** Task **
The required output is all lines below that contain the word "section".
** Exercise input follows **
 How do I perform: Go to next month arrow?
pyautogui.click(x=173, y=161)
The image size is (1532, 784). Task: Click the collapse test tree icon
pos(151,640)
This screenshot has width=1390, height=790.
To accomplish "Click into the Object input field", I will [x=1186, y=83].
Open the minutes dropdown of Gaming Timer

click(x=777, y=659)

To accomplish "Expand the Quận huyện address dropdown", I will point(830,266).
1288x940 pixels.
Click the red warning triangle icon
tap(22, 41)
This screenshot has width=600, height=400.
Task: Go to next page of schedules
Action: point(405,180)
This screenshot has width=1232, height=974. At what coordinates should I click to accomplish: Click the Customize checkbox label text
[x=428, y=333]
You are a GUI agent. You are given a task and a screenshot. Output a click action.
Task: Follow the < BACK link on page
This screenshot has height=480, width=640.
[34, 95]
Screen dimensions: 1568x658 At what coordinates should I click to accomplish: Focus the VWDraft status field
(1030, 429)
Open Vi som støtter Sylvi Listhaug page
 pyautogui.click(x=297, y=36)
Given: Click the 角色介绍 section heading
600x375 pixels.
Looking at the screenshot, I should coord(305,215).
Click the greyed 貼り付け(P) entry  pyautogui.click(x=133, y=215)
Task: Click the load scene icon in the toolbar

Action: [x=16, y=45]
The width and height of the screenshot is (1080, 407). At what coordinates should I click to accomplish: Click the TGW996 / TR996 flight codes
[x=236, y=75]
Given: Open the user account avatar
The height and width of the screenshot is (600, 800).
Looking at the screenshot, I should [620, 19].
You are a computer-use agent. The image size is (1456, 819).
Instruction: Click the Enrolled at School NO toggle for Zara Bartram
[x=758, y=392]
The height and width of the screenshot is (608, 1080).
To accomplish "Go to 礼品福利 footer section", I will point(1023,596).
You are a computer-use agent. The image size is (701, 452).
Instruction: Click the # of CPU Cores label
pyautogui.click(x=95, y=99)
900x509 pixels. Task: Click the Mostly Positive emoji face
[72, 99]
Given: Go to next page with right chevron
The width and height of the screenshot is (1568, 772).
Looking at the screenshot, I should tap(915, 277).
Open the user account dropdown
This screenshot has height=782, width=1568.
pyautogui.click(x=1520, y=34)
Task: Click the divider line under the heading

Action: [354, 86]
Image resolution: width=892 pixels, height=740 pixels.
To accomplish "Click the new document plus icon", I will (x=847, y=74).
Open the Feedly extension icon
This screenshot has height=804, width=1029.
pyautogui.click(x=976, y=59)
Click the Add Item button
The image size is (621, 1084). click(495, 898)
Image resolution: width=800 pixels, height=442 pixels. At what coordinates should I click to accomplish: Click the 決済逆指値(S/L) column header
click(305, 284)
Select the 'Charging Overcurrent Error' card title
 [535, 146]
** End of Exercise input **
** Answer to this exercise **
Given: Click the 角色介绍 section heading
To accomplish "Go to 礼品福利 footer section", I will point(1023,596).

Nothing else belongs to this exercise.